The cookbooks provide a window into not only the experiences of Ardren’s students, but also the diversity at the University of Miami. When Ardren taught the course in the fall, one of her students created a cookbook showcasing both Polish and Indian recipes. Other cookbooks shared recipes from Syria and Lebanon, the southern United States, different parts of Latin America, and Jewish holiday traditions. To accompany each recipe, the students wrote a paragraph about why they chose that dish. 

“I think it’s a very tangible way to see how diverse the campus is,” Ardren said.

Isabella Arosemena's cookbook
In her cookbook, Isabella Arosemena included pictures of her conversations about recipes with family members and friends, as well as a photo of her great-great-grandmother’s instructions for making ron ponche.

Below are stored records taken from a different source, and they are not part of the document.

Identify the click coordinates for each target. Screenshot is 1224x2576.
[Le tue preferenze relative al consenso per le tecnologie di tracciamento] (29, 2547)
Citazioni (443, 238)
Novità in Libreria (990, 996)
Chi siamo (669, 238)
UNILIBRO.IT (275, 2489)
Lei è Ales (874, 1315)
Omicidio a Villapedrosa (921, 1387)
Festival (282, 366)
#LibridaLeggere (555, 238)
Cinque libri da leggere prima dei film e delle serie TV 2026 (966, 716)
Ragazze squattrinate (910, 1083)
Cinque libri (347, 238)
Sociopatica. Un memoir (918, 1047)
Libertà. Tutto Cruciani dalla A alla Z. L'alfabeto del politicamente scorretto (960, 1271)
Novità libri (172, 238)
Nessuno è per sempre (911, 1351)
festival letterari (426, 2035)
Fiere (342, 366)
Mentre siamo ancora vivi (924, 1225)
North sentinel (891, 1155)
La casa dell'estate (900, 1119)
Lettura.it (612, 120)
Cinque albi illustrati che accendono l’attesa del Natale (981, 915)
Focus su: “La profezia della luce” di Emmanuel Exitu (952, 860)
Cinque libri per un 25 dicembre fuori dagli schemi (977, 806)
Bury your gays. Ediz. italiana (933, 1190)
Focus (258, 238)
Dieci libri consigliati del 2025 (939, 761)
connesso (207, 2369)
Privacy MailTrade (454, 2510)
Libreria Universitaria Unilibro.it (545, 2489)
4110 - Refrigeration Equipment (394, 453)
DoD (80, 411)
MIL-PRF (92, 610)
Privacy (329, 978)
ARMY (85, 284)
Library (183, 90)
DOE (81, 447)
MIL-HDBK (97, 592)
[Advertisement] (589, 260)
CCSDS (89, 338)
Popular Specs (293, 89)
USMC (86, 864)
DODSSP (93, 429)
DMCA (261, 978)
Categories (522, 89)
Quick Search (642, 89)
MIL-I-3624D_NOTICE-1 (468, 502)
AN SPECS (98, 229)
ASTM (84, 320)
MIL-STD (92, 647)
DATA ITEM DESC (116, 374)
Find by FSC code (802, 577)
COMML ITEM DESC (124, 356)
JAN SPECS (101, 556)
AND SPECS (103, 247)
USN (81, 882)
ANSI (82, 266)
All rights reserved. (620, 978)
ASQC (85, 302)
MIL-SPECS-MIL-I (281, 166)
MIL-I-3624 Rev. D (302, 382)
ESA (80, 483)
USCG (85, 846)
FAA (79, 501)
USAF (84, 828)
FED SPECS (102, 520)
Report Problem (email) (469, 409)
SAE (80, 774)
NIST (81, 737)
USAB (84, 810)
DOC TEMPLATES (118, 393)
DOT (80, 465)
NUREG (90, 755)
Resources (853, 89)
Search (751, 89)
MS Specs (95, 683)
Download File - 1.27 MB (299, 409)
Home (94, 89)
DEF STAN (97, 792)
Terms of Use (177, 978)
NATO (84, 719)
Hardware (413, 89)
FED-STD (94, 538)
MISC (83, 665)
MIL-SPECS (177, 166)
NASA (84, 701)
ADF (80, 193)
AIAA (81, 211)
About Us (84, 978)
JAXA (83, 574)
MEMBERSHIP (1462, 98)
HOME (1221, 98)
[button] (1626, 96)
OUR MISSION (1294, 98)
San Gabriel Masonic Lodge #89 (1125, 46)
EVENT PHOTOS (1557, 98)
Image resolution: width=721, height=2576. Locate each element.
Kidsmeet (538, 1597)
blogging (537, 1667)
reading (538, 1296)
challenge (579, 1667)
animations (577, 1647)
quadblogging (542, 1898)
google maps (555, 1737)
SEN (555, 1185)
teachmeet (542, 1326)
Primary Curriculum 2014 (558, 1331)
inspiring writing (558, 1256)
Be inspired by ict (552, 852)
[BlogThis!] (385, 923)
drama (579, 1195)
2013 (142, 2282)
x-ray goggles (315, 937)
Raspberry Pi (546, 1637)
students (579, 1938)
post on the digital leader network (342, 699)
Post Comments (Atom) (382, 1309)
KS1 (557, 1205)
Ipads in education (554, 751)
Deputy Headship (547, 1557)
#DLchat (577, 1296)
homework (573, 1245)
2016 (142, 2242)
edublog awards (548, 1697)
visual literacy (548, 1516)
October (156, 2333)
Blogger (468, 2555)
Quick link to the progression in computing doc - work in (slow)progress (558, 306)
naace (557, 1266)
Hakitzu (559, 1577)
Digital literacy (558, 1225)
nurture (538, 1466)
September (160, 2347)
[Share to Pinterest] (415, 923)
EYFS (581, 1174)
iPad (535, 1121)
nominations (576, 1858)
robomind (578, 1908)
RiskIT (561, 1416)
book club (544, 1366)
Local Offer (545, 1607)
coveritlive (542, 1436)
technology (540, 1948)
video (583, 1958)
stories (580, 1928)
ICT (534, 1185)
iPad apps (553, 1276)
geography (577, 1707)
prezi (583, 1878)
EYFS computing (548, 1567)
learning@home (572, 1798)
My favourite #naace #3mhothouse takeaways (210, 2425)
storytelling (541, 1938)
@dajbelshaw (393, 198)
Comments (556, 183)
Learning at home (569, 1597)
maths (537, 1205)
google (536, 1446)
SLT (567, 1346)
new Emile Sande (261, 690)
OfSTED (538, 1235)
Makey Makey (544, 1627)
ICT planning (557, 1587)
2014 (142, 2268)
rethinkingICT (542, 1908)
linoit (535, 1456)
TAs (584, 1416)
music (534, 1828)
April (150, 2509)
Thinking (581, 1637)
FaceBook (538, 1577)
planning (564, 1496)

Arosemena, whose family is Panamanian, included her mother’s ceviche recipe in her cookbook, along with recipes shared by her grandmother. Among them was her great-great-grandmother’s instructions for making ron ponche, which is similar to eggnog and which the family makes every year at Christmastime. Arosemena’s grandmother sent her a photo of the recipe, which was written in her great-great-grandmother’s handwriting on “a really old, weathered piece of paper.”

Other recipes in Arosemena’s cookbook reflect more recent life experiences. She included a spicy ahí sauce her host family made when she studied abroad in Ecuador’s Galapagos Islands, as well as a chili recipe she adapted to make it vegetarian when she stopped eating meat in college.

Arosemena said the most challenging part of the assignment was getting recipes from her mother, who cooks from memory and doesn’t measure ingredients. For her mother’s recipes, Arosemena included the proportions for the ingredients instead of exact measurements.

In addition to exploring their families’ food traditions, students visit a historic cookbook collection in Special Collections in the University libraries to conduct research for the assignment. The Anthropology of Food class also examines broader issues related to food, identity, and culture. The course covers everything from the types of things humans evolved to eat to the role cookbooks have played in creating national identities. 

“We talk about race and food, we talk about gender and food, and we move eventually into nationality or nation-making,” Ardren said. “There’s a lot of scholarship on the role of cookbooks in creating a national identity. When India became an independent country, one of the things it did was bring all these different regional cultures together under an umbrella, and cookbooks have been used to help that process.”

Students also complete an assignment that involves experiencing and writing about a food culture with which they are unfamiliar. Arosemena chose to learn about Russian food because she has a Russian roommate.

“I’d never had Russian food. I’d never really thought about trying it,” she said. “We went to a Russian restaurant, and it was a really wonderful experience. I’m grateful for that experience and for learning as much as I could about the culture.”

At the end of the course, students can choose to donate their cookbooks to Special Collections.

Arosemena decided to donate her cookbook and also share it with family members. With help from one of her sisters, she handmade copies of the cookbook to give to another sister and to her grandmother as Christmas and birthday presents.